Perhaps Uncle Martin did divine this. Perhaps he was a mere trimmer, a rank
side-stepper, steeped in deceit and ever ready to mouth the abominable
phrase "political expediency." It were rash to affirm this, for no analyst
has ever fathomed the heart of a man who has come to his late forties a
bachelor by choice. One may but guess from the ensuing meager data.
Uncle Martin at a certain corner of Maple Avenue that morning, fell in
with Penfield Evans, who, clad as the lilies of a florist's window, strode
buoyantly toward his office, the vision of his day's toil pinkly suffused
by an overlaying vision of a Betty or Sheridan character. Mr. Evans bubbled
his greeting. "Morning! Have you seen it? Oh, _say_, have you seen it?"
The immediate manner of Uncle Martin not less than his subdued garb of
gray, his dark gloves and his somber stick, intimated that he saw nothing
to bubble about.
"He has burned his bridges behind him." The speaker looked as grim as any
bachelor-by-choice ever may.
"Regular little fire-bug," blithely responded Mr. Evans, moderating his
stride to that of the other.
"Can't understand it," resumed the gloomy uncle. "I sent him word in time;
sent it from your office by messenger. It was plain enough. I told him no
money of mine would go into his campaign if he made a fool of himself--or
words to that effect."
"Phew! Cast you off, did he? Just like that?"
"Just like that! Went out of his way to overdo it, too. Needn't have come
out half so strong. No chance now to backwater--not a chance on earth
to explain what he really did mean--and make it something different."

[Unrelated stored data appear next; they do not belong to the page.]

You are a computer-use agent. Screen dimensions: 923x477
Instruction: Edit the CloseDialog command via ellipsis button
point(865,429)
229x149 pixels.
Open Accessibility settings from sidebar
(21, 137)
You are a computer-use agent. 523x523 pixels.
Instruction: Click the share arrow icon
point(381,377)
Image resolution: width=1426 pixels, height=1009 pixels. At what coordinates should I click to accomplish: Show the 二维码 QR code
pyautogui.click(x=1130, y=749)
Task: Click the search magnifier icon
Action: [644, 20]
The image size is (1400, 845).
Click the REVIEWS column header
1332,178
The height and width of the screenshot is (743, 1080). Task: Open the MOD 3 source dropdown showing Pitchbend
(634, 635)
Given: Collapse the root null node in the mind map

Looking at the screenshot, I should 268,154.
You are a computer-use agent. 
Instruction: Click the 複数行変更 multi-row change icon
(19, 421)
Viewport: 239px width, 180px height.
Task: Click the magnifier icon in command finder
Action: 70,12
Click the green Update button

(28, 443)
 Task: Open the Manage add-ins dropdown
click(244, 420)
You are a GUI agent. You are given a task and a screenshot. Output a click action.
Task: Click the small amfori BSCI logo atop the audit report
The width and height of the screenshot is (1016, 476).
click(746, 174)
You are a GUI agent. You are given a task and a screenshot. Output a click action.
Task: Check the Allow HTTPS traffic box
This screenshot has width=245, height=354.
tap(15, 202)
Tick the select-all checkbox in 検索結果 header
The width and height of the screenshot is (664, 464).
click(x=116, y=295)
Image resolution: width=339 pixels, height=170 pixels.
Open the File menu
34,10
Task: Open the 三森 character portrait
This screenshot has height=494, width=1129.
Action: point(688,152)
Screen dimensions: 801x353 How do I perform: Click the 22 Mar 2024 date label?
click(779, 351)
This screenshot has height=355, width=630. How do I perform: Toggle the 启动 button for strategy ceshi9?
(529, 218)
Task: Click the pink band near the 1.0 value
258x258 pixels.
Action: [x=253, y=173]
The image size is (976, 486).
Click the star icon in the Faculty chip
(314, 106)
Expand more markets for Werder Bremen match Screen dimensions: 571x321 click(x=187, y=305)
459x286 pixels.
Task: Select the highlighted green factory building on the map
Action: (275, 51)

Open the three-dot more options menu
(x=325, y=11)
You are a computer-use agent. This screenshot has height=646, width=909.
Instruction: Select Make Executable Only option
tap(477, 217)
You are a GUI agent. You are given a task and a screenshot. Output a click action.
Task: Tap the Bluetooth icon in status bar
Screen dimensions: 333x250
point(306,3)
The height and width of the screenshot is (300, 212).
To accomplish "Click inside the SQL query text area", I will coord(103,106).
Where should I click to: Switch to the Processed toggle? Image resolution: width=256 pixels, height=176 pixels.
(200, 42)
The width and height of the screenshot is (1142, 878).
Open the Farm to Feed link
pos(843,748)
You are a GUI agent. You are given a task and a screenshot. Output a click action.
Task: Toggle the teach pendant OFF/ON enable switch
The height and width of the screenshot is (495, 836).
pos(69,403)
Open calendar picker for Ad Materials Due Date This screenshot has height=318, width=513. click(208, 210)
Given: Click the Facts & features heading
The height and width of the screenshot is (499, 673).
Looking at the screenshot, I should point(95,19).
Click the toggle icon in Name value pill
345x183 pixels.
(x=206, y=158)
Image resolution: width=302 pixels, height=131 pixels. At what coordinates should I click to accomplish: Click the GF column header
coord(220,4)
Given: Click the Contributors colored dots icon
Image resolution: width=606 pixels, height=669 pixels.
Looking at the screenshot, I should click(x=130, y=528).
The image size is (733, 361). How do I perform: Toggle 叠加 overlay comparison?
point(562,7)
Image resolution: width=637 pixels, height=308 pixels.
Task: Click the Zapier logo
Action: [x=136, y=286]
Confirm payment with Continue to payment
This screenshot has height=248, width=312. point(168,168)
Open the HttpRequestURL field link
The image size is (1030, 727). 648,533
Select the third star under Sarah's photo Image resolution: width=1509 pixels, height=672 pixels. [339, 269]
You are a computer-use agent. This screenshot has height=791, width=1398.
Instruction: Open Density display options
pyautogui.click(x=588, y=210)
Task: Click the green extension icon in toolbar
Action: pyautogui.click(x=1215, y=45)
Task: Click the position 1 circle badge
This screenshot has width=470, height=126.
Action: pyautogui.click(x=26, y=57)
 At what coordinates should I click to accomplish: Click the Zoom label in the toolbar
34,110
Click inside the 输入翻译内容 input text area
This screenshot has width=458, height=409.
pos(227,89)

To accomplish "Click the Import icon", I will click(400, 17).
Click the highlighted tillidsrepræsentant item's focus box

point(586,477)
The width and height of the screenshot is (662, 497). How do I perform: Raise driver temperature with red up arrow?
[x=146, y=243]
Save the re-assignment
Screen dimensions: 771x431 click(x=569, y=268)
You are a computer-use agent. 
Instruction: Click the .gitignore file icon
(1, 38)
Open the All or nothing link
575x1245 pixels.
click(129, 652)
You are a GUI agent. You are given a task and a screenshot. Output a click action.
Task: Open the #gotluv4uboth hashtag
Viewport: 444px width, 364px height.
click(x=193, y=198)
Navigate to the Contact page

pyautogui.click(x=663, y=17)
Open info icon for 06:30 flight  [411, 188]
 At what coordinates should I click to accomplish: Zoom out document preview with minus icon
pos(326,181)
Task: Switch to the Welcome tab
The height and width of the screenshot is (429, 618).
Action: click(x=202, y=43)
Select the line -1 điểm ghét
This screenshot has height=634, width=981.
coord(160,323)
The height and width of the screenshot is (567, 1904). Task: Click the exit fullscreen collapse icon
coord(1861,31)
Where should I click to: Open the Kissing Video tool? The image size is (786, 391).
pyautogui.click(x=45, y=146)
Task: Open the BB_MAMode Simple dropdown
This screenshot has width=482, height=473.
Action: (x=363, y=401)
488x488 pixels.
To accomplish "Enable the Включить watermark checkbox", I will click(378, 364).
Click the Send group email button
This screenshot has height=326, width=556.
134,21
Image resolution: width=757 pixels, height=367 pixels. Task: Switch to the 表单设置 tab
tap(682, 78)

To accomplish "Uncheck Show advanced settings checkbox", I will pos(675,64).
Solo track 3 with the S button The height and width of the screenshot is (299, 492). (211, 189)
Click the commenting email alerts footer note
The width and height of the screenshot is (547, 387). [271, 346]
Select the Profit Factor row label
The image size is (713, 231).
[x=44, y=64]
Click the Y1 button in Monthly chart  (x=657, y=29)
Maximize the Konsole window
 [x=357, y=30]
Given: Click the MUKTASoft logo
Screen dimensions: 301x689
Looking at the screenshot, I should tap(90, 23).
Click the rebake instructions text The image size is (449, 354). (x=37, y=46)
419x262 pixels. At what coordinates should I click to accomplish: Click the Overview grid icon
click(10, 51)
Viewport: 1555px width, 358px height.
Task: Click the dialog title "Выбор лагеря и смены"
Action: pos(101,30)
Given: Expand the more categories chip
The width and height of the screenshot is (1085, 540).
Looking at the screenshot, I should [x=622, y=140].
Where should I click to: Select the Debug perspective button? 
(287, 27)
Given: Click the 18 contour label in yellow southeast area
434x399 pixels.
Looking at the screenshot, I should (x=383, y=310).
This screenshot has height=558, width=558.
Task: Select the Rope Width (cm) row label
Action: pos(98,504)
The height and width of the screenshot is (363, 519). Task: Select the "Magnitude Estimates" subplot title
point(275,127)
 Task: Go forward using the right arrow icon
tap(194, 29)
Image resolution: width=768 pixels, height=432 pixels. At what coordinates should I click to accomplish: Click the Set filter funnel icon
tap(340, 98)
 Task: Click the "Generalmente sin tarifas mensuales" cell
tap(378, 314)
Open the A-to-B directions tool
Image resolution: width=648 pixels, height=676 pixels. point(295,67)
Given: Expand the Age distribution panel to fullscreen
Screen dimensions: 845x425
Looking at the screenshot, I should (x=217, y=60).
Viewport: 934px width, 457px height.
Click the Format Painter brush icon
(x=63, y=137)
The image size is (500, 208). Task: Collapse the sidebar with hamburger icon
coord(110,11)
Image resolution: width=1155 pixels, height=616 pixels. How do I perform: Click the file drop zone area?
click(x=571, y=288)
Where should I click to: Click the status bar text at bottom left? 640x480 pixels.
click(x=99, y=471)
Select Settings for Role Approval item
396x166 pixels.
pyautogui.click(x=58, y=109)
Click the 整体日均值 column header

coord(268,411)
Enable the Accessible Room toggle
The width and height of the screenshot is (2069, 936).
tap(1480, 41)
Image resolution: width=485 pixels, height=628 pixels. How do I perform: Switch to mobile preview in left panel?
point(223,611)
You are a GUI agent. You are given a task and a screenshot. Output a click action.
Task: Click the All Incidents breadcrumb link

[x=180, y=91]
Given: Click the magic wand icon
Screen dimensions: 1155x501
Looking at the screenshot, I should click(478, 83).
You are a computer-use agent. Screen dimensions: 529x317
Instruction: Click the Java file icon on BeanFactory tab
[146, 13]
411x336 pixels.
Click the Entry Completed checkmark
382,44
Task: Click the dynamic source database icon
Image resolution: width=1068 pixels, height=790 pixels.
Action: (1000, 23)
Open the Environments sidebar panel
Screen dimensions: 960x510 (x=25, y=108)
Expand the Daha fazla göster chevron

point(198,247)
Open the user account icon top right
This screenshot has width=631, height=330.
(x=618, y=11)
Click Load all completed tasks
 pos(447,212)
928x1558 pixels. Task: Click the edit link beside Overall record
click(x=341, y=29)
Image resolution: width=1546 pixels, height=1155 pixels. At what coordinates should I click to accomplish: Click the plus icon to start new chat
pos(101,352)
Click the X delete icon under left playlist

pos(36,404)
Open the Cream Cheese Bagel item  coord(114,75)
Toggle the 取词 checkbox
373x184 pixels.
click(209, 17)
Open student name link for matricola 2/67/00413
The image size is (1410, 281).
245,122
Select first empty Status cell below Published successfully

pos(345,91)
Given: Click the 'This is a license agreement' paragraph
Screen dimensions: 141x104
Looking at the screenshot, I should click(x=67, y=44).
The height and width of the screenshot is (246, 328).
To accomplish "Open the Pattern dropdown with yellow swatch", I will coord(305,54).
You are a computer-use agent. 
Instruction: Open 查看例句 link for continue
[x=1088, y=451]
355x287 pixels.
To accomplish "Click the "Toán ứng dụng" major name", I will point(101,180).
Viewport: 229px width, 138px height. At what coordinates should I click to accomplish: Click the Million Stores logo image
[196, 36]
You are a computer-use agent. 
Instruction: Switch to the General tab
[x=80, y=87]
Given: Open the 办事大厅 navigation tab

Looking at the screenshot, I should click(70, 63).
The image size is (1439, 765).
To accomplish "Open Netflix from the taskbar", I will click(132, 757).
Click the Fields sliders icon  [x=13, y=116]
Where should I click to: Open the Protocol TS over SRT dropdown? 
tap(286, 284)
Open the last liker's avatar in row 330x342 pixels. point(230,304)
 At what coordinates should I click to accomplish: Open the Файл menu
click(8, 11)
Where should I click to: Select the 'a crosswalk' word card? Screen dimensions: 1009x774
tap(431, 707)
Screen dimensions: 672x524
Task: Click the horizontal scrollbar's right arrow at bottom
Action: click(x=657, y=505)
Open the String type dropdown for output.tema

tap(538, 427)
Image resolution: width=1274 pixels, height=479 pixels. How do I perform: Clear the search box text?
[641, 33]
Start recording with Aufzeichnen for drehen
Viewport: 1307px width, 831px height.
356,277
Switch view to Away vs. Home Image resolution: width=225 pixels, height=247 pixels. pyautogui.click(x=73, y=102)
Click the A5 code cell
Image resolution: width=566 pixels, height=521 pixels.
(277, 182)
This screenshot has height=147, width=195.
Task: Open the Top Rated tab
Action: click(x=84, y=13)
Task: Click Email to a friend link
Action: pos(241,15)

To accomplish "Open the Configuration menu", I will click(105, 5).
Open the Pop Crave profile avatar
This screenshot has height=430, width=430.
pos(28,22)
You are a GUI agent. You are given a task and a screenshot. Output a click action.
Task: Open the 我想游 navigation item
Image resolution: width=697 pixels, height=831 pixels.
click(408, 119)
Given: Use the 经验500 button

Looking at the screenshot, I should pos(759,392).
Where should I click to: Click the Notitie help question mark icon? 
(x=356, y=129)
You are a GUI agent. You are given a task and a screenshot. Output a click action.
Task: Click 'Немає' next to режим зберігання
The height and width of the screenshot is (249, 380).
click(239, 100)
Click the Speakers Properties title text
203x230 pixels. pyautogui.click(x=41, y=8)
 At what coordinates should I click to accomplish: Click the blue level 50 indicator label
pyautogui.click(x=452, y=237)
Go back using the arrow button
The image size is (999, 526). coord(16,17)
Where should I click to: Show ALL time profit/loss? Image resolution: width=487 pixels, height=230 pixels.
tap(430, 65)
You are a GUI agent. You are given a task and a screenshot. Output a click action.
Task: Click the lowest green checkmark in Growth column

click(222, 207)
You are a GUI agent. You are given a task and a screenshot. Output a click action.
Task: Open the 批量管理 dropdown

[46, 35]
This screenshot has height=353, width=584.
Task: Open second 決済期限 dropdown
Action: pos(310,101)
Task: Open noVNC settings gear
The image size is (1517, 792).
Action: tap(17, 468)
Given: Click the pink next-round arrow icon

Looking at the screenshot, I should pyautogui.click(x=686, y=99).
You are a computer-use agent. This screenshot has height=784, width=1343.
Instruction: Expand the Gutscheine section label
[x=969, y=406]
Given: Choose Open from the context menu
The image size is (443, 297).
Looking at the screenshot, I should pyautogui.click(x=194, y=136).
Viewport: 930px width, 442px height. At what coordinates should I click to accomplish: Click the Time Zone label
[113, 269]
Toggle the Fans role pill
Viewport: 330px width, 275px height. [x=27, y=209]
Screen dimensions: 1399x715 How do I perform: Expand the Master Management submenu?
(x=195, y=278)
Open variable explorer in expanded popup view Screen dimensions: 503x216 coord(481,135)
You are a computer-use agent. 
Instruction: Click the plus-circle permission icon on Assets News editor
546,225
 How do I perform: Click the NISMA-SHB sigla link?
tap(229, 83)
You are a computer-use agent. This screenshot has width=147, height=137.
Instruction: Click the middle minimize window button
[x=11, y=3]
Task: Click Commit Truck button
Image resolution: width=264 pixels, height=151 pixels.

"Quixotic! That's how it reads to me."
Uncle Martin here became oracular, his somber stick gesturing to point his
words.
"Trouble with poor George, he's been silly enough to blurt out the truth,
what every man of us thinks in his heart--"
"Eh?" said Mr. Evans quickly, as one who has been jolted.
"No more sense than to come right out and say what every one of us thinks
in his secret heart about women. I think it and you think it--"
"Oh, well, if you put it _that_ way," admitted young Mr. Evans gracefully.
"But of course--"
"Certainly, of _course!_ We all think it--sacred names of home and mother
and all the rest of it; but a man running for office these days is a chump
to say so, isn't he? Of course he is! What chance does it leave him? Answer
me that."
"Darned little, if you ask me," said Mr. Evans judicially. "Poor old
George!"
"Talks as if he were going to be married tomorrow instead of its having
come off five weeks ago," pursued Uncle Martin bitterly. Plainly there were
depths of understanding in the man, trimmer though he might be.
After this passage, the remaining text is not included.